Before Mr Leung could give evidence, Justice Stephen Rothman delivered a directed not-guilty verdict, ruling that the Crown had failed to properly establish how Mr Guzzetti had died. However, prosecutors leaned on the controversial double jeopardy laws, which allow for appeals and retrials in homicide cases that are settled by a judge's directed verdict to the jury. As a result, Mr Leung was charged again, this time with manslaughter.
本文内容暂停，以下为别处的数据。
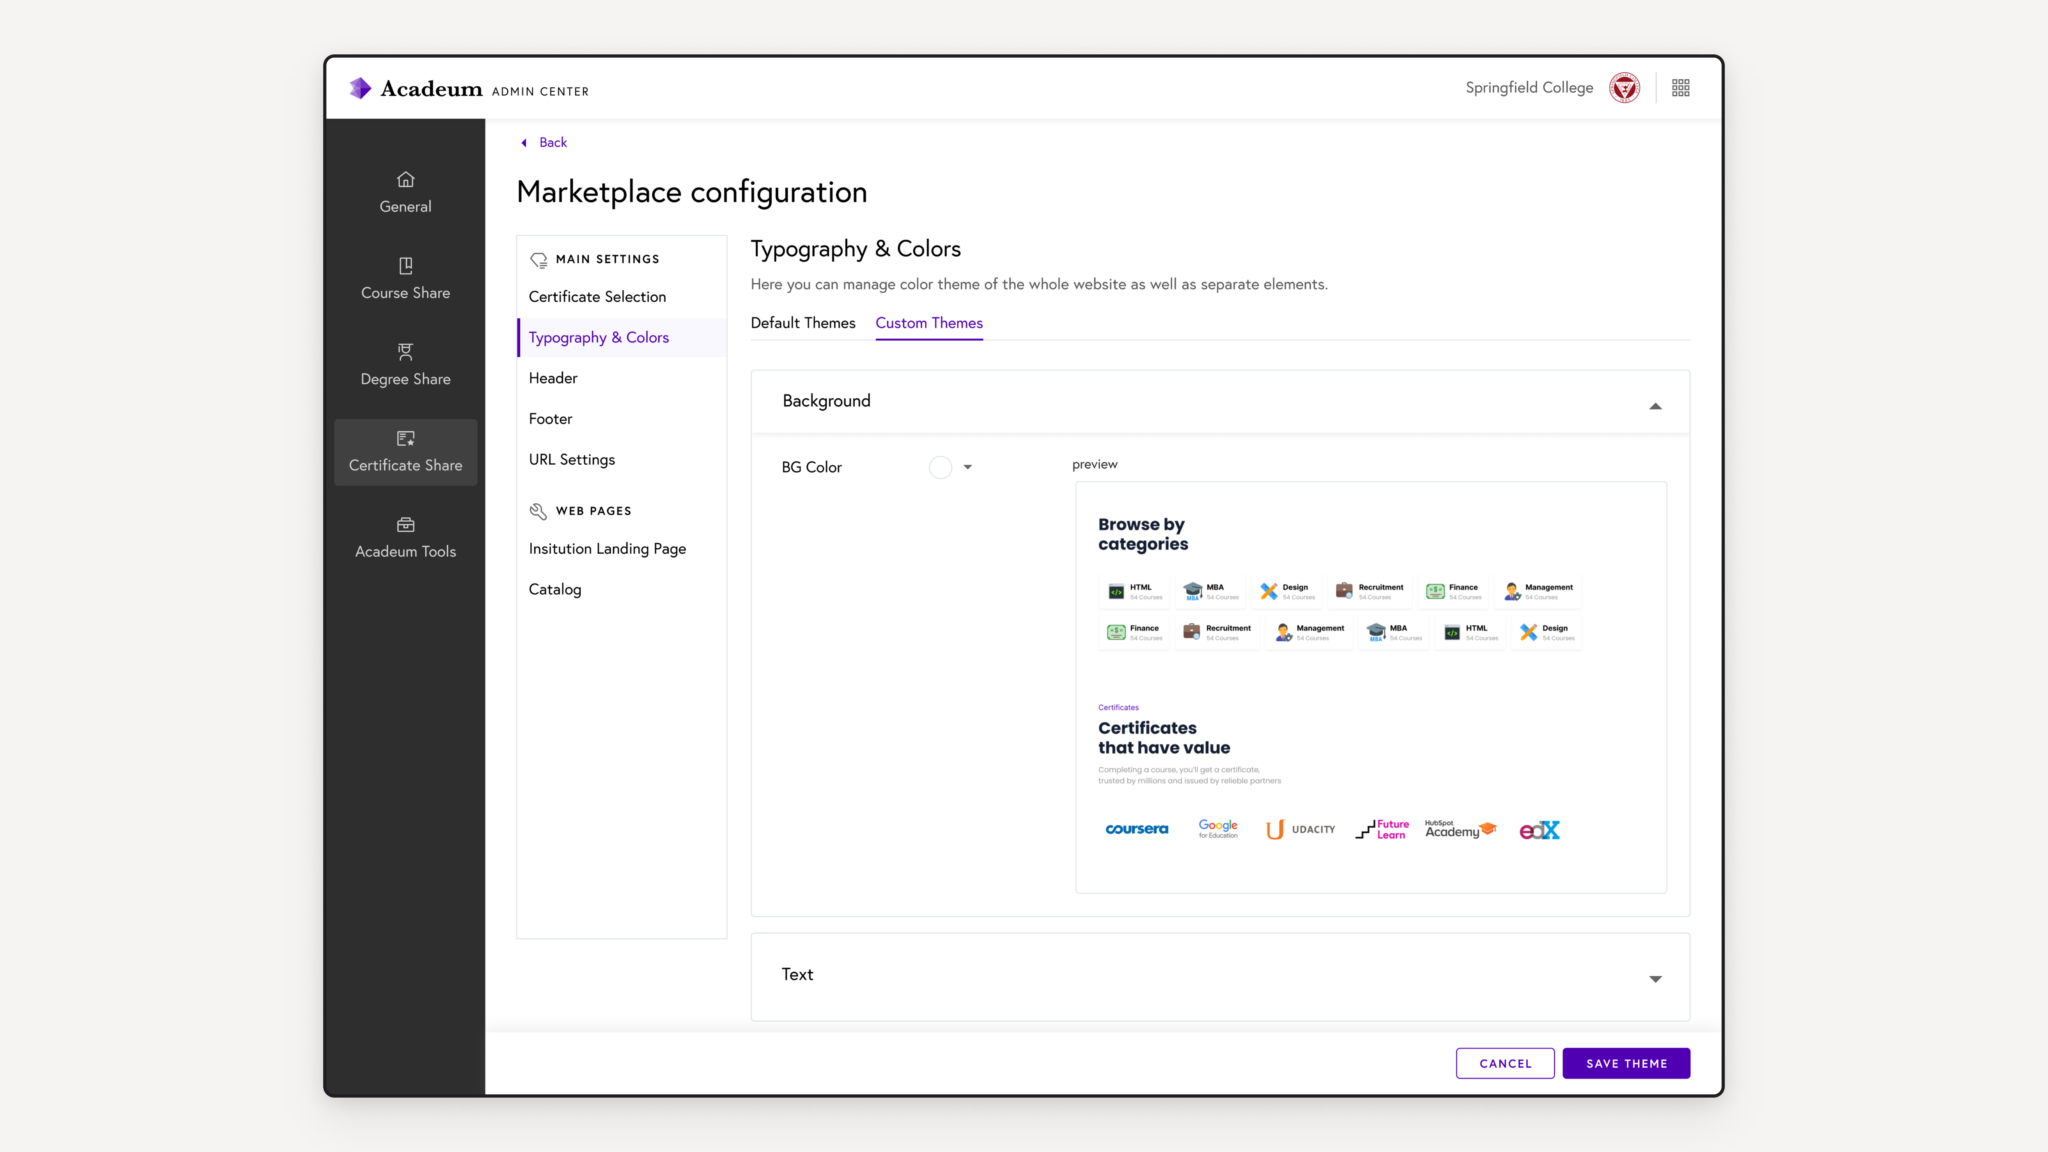Image resolution: width=2048 pixels, height=1152 pixels.
Task: Open the Degree Share section
Action: coord(405,364)
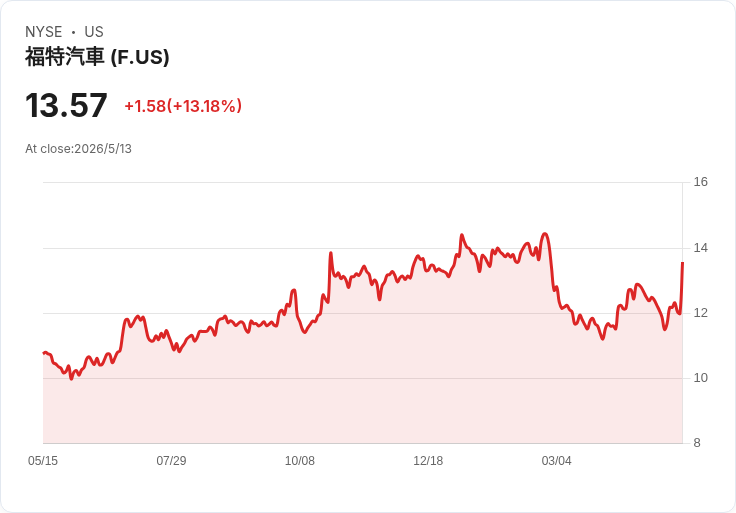The height and width of the screenshot is (513, 736).
Task: Click the 12 value on price axis
Action: pyautogui.click(x=700, y=313)
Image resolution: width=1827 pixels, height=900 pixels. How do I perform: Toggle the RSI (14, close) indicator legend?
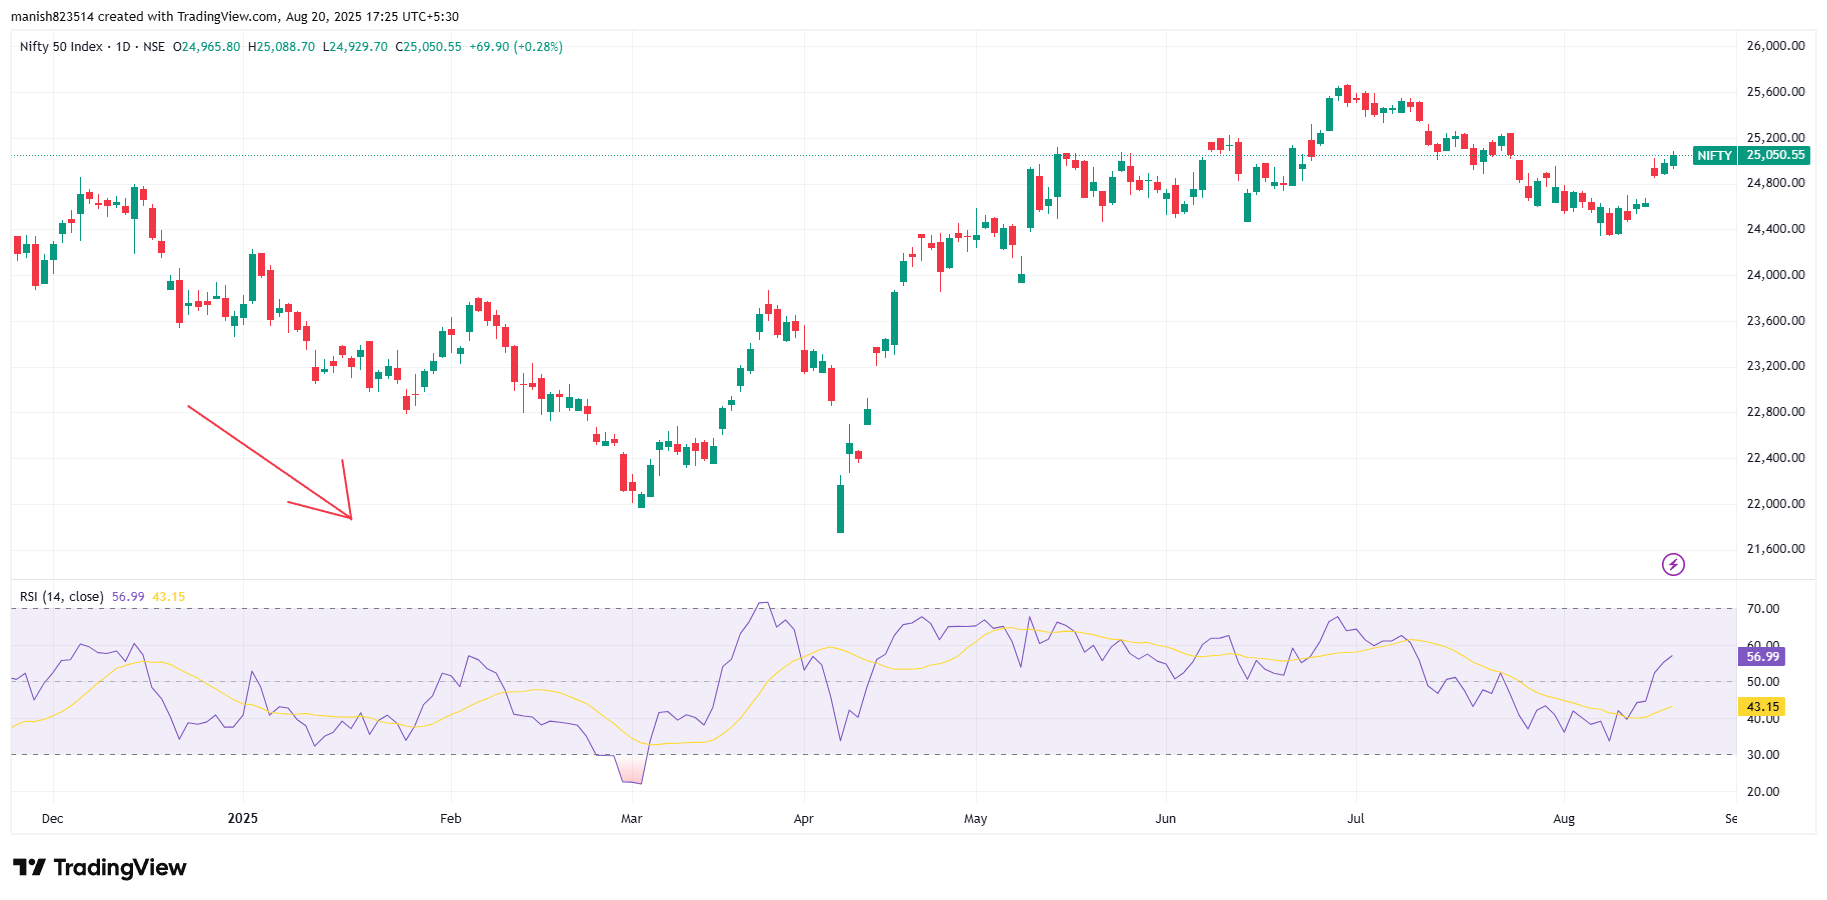click(60, 596)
''I can't describe how that felt,'' he recalled. ''I was so relieved to be walking out of court for the final time [after the murder verdict]. ''They had 28 days to appeal and on the last day I received word that I would have to fight all over again.''
On Thursday, after Justice Michael Adams directed a second jury to return a not-guilty verdict, four years of emotion spilled from Mr Leung. He had just become the first person in Australian legal history to be found not guilty twice by a judge's directed verdict. ''I felt him [Mario] alongside me always,'' Mr Leung said.
''I still miss him. Only now can I finally begin to grieve the most beautiful, loving person I ever met.'' Mr Leung said he intended to sue the police for compensation.
上面這段新聞,選自5月1日的悉尼晨報,因為它具新法律概念的歷史意義,故此我需要作出評論。普通法的刑事法律制度一向都不容許用同一案情來檢控被告兩次,所謂一罪兩審。(檢控謀殺引用1年零1日的規則除外。1年零1日的規則是古舊的法律規則,香港在2000年廢除了有關規則。)時移世易,2006年新省修改法例,定下三種情況下,容許一罪兩審:
1.someone acquitted of a ‘life sentence offence’ (murder, violent gang rapes, large commercial supply or production of illegal drugs) where there is ‘fresh and compelling’ evidence of guilt;
2.someone acquitted of a ‘15 years or more sentence offence’ where the acquittal was tainted (by perjury, bribery or perversion of the course of justice); and,
3.someone acquitted in a judge-only trial or where a judge directed the jury to acquit.
本案符合第3點第2部份的準則,而並非第1點的原則,以致被告再次被檢控,而且是新法例施行之後的第一宗檢控。A judge directed the jury to acquit即是控方舉證完畢,法官覺得證據不足,無需答辯(no case to answer),直接叫陪審團裁定被告無罪。這件兇殺案兩次的審訊,結果都是一樣,法官引導陪審團裁判被告無罪。從報導所見的案情來看,我不明白為何提出檢控,死因有可疑之處,但沒有定論,絕對存在合理疑點。
那麼一罪不能兩審是甚麼理念呢?理念是已受刑事審訊之苦的人,在最終裁決之後不應再受困擾,若被判無罪便應可重過正常生活,若被定罪則應面對適當懲罰,不應沒完沒了地一再受審訊所困擾。相反而言,若然在某人獲判無罪之後,控方獲新的強而有力的證據顯示此人有罪,此人仍可逃過法律制裁,則從社會大眾的角度來看,公義不能彰顯。又或者證人受到賄賂或威脅而不指證被告,使其得以脫罪。再者,是法官不明所以地引導陪審團判被告無罪,剝奪控方上訴機會,讓被告無端脫罪。從這些角度來看,一罪可以兩審用以保障公義。以佳寧案為例,如果一罪可以兩審,當年Barker不合理地引導陪審團判陳松青無罪的結果,便可以扭轉。(Barker因佳寧案罷官,之後在法國死於交通意外。是否意外,天曉得。牽涉在這件案的人死於非命的,難以置信地多。)
香港法律改革委員會在2010年3月11日也就一罪兩審發出諮詢文件,建議類似新省的做法,採用一罪兩審的原則,至今尚沒有定論。
前面提過1年零1日的規則,有興趣看這法律規則的歷史發展的朋友,可以登入香港法律改革委員會的網頁,搜尋Report On The Year And A Day Rule In Homicide來看。